El Gobierno holandés ha decidido prohibir el qat, tras la publicación de un estudiosobre el consumo de esta droga por los inmigrantes somalíes. Según el informe, mascar el qat – una palnta cuyas hojas tienen un efecto similar al de las anfetaminas – "daña a la salud y provoca problemas sociales".

La prensa neerlandesa reacciona con sorpresa al anuncio.

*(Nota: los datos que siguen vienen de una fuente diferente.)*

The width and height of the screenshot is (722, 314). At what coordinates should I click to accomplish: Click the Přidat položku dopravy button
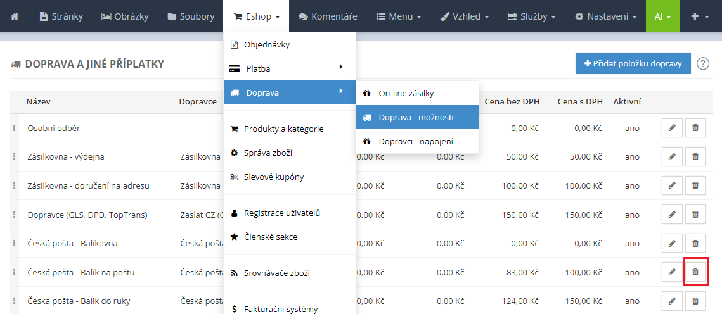pos(633,63)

Trouw, por ejemplo, titula : “Casi ningún daño, pero prohibición aún así", mientras que su colega De Volkskrant precisa que "de los 27000 somalíes presentes en los Países Bajos, solamente el 10% están enganchados al qat".

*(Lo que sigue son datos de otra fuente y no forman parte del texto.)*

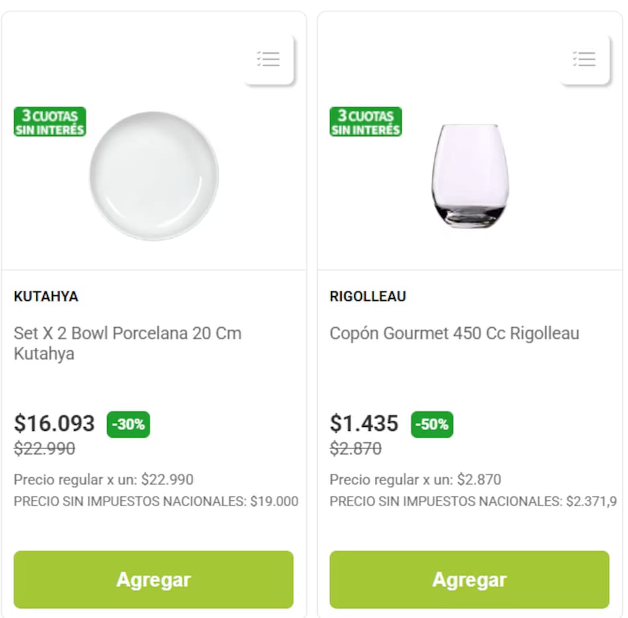Select the KUTAHYA brand name
628x618 pixels.
coord(46,296)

Por otra parte, el diario considera que el Gobierno no consigue su objetivo al prohibir un estimulante que clasifica como una droga dura: "Ciertas medidas más específicas habrían tenido probablemente más efecto que una prohibición general". Esta última, añade el diario, podría alentar el consumo a través del mercado negro.

NRC Handelsbladescribe que "en Europa, la importación de qat es legal únicamente en el Reino Unido y en los Países Bajos. [El aeropuerto de] Schiphol y la comuna vecina de Uithoorn se han podido desarrollar así como mercado europeo [para la distribución del qat]. Según el diario, "la desconfianza hacia Somalia como socio comercial" también han influido en la decisión del Gobierno, que estima que "los ingresos del comercio son utilizandos en actividades terroristas" en el Cuerno de África.